A bipartisan bill on Capitol Hill aims to make it easier for self-employed individuals and small-business owners to obtain a mortgage. Federal lending rules in recent years have made it difficult for the self-employed to qualify for a mortgage, favoring more documentable incomes that can be verified by pay stubs, W-2s, and two years of steady income. That has made it more troublesome for those who work for themselves, earn money at multiple jobs, or have large seasonal swings in their incomes. Currently, self-employed people who qualify for a mortgage may have to accept a higher interest rate or make a larger down payment.
But the Self-Employed Mortgage Access Act, which has been introduced in the U.S. Senate, attempts to expand lenders’ permissible sources to verify incomes beyond current federal qualified-mortgage regulations. Sen. Mark R. Warner, D-Va., who is co-sponsoring the bill with Sen.
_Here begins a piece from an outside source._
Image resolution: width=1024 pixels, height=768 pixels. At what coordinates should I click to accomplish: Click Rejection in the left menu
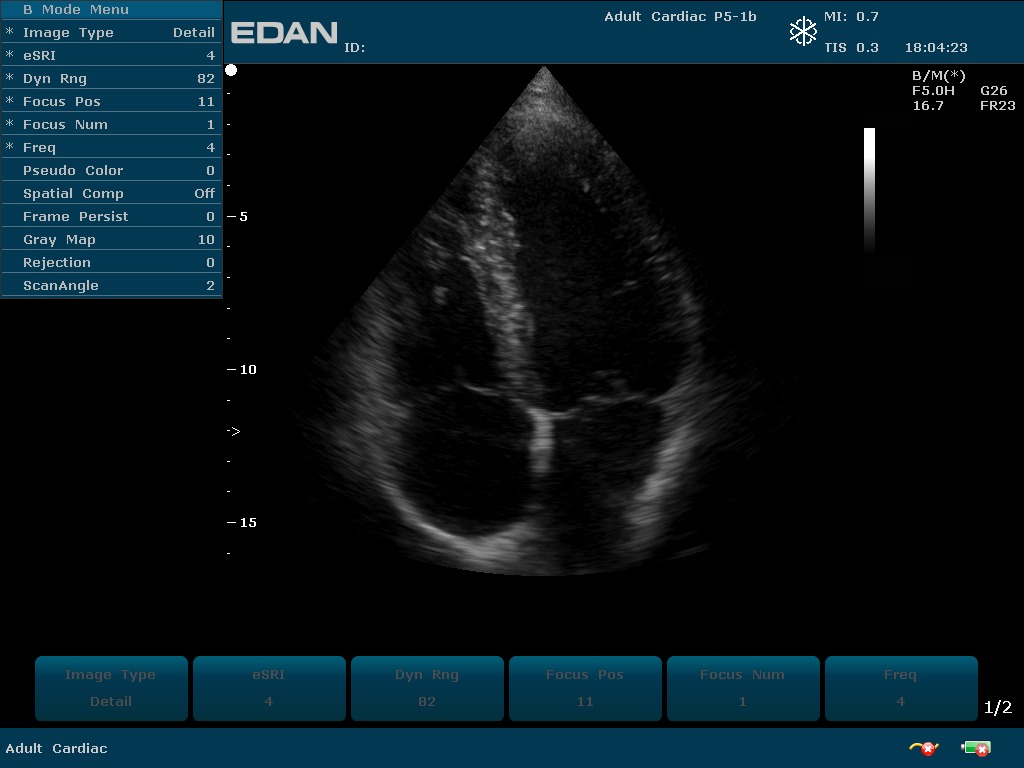point(112,262)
Mike Rounds, R-S.D., says up to 42 million Americans—or about 30 percent of the workforce—are self-employed or fall within the gig economy. “Too many of these otherwise creditworthy individuals are being shut out of the mortgage market because they don’t have the same documentation of their income—pay stubs or W-2s—as someone who works 9 to 5,” says Warner.
Meanwhile, mortgage financing giants Fannie Mae and Freddie Mac have been exploring ways to underwrite self-employed and gig-economy applicants, such as with automated solutions that could document the incomes typical for such workers.